__Work to complete__:
a - Condense the paragraph in the one-time pad post that begins "One-time pads are a form of cryptography" into a short bulleted list of its main points.
b - Carry on the one-time pad post from its final sentence.

__Text block__:
--- start ---

A few months ago, I spent one lunchtime writing a One-Time Pad Encryption/Decryption Engine in
Javascript. I’d meant to blog about it at the time, but I forgot, but I came across it again today and thought it was cool enough to share with you all.
If you already appreciate why that’s cool, go play with it. If you don’t, allow me to explain.
What is a One-Time Pad and why is it awesome?
One-time pads are a form of cryptography which are simple enough to do by hand (you don’t need a computer, but it helps), versatile enough to transport any message, and – this is the
clever part – completely unbreakable.
Yes, completely unbreakable. It doesn’t matter if you have a billion supercomputers and a billion years, a one-time pad is mathematically sound. So long as it’s used properly,
it’s unbreakable, but it’s the difficulty and discipline required in using them properly – as well as difficulties in finding secure ways to share keys over long distances – that makes
them impractical for widespread use.
They did, however, see a lot of use in espionage during the Second World War and the Cold War, and continue to be used today for some diplomatic messages, as well as occasionally by
particularly paranoid civilians.
So what’s the story?
You’re probably familiar with the concept of a Caesar Cipher – you may have
even played with them as a child – which is perhaps most-often seen nowadays in the form of ROT13.
Put simply, a caesar cipher “rotates” letters through the alphabet, so perhaps A becomes B, B becomes C, C becomes D, and so on (in this example, Z would become A). So my message “IF
YOU READ THIS YOU ARE GAY” becomes “JG ZPV SFBE UIJT ZPV BSF HBZ”. I can send that message to you, having already agreed with you the code, and you can roll each letter back by one (so
A becomes Z, B becomes A, etc.), to get back the original message.
This is fundamentally flawed and offer no real security at all, of course. But suppose we made a couple of enhancements to our plain old Caesar Cipher. First, let’s add some punctuation
to our alphabet (space, full stop, comma – we’ll treat these as letters in their own right which come after ‘Z’). Then, instead of rotating each letter in our message the same number of
steps around, we’ll vary it. So let’s agree that the first letter will rotate 3 places, the second by 18, and the third by 11: then the fourth by 3 again, the fifth by 18, the sixth by
11, and so on. If we encode the same message now, we get:
- I becomes L (rotated by 3)
- F becomes X (rotated by 18)
- [space] becomes I (rotated by 11)
- Y becomes a comma (,)
And so on. Suddenly that’s a lot more secure than our plain old Caesar Cipher! Congratulations: you just invented the Vigenère Cipher. Unfortunately for you, it’s almost 500 years old already. Even more unfortunately, it’s still not very secure.
It’s fine for passing notes in class, but it won’t do for sending orders to your agent on the other side of the Iron Curtain!

--- end ---

__Material shown__:
--- start ---

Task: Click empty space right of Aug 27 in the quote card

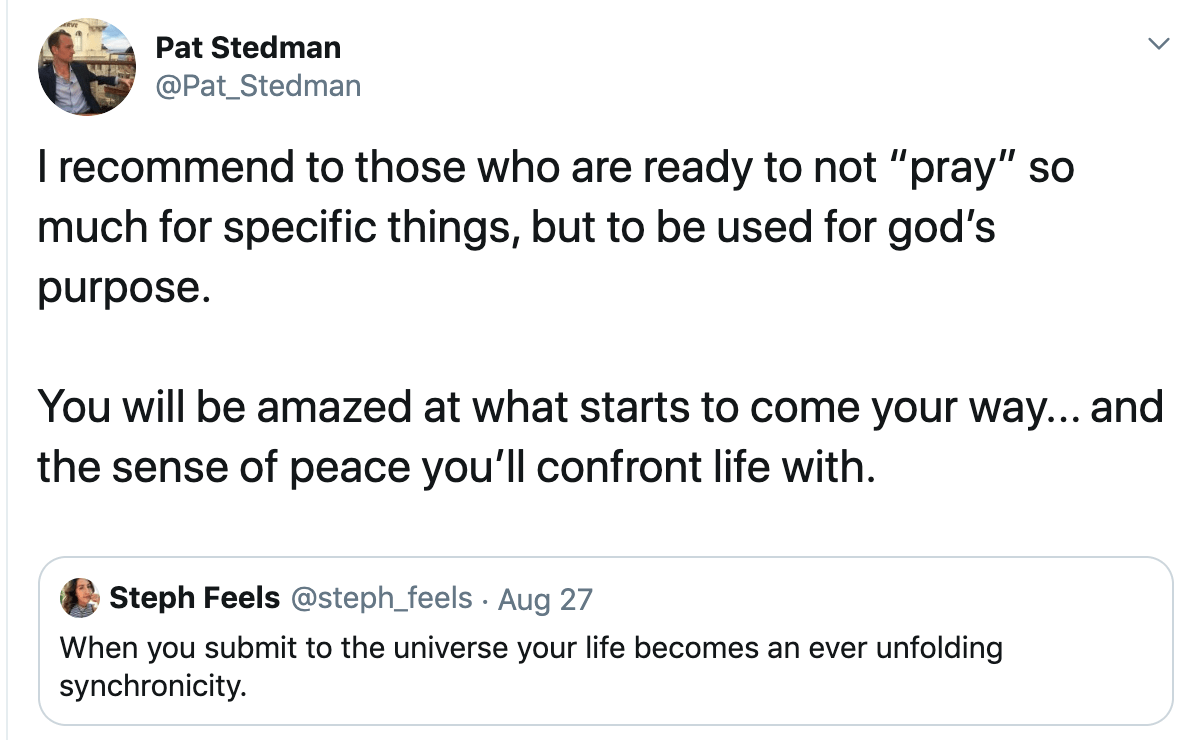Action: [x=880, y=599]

--- end ---
--- start ---

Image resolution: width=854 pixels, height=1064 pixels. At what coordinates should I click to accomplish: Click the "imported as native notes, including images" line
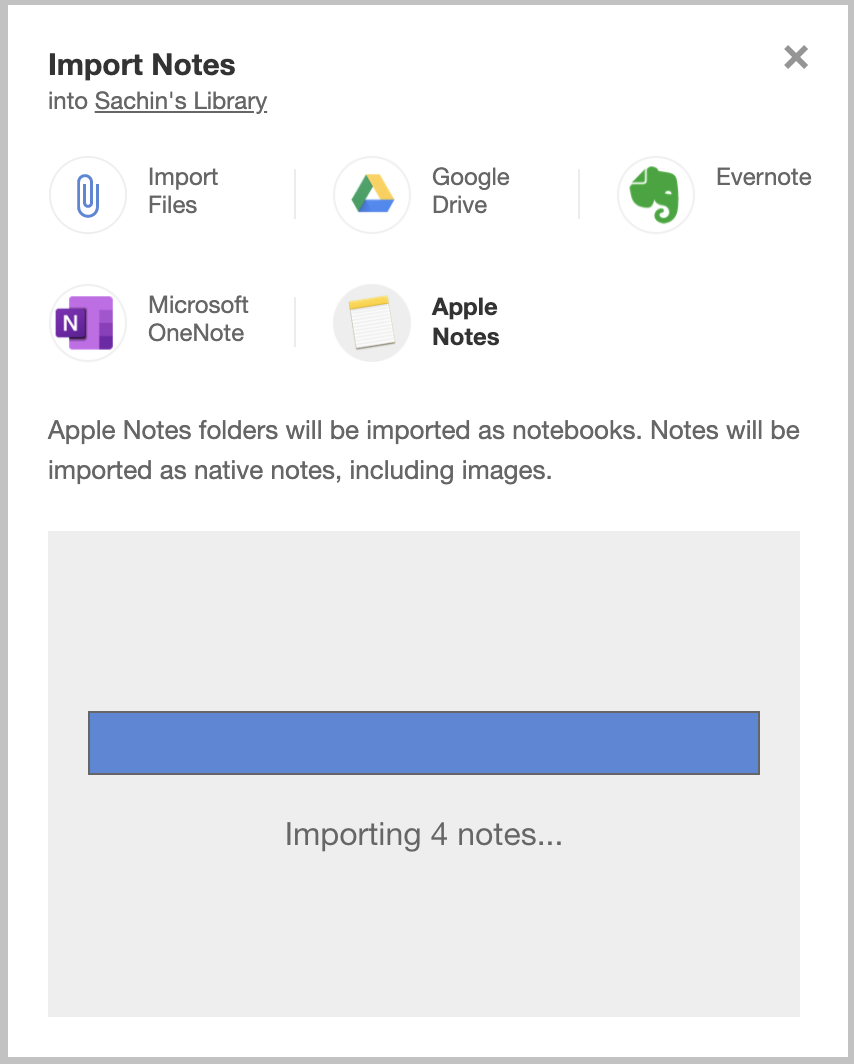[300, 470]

--- end ---

__Response list__:
a -
- One-time pads are a form of cryptography.
- They are simple enough to use by hand, though a computer helps.
- They can carry any message.
- They are completely unbreakable.

b -
How is a One-Time Pad different?
The “key” to the cipher we used above is 3, 18, 11, and the problem is that the key ends up being re-used (repeated) throughout the course of the message. If the message was the word
“ELF” (encrypted to “HAQ”), and we agreed never to use that same key again, then anybody who intercepted the message – even if they knew we were using a Vigenère Cipher – wouldn’t know
what we’d said, except to say that it had three or fewer letters. We could equally have said “MAN” (using the key 8, 17, 8), “EAT” (using the key 0, 17, 14), or “EGG” (using the key 0,
23, 1). If we ever used the same key – 3, 18, 11 – again, our code would become vulnerable to frequency analysis, which is a technique for working out what the key might be based on the likelyhood of particular letters or
words (especially common ones) being used in combination.
It’s pretty easy to see how to fix this: all you have to do is to choose a key that is at least as long as the message you want to encrypt, and never reuse the key.
This is how a one-time pad works. Suppose you and I agree a series of numbers, like this: 64191 25746 89891 93406 33604 89879. You keep a copy, and I keep a copy, and we never
tell anybody else those numbers, or the order in which they appear.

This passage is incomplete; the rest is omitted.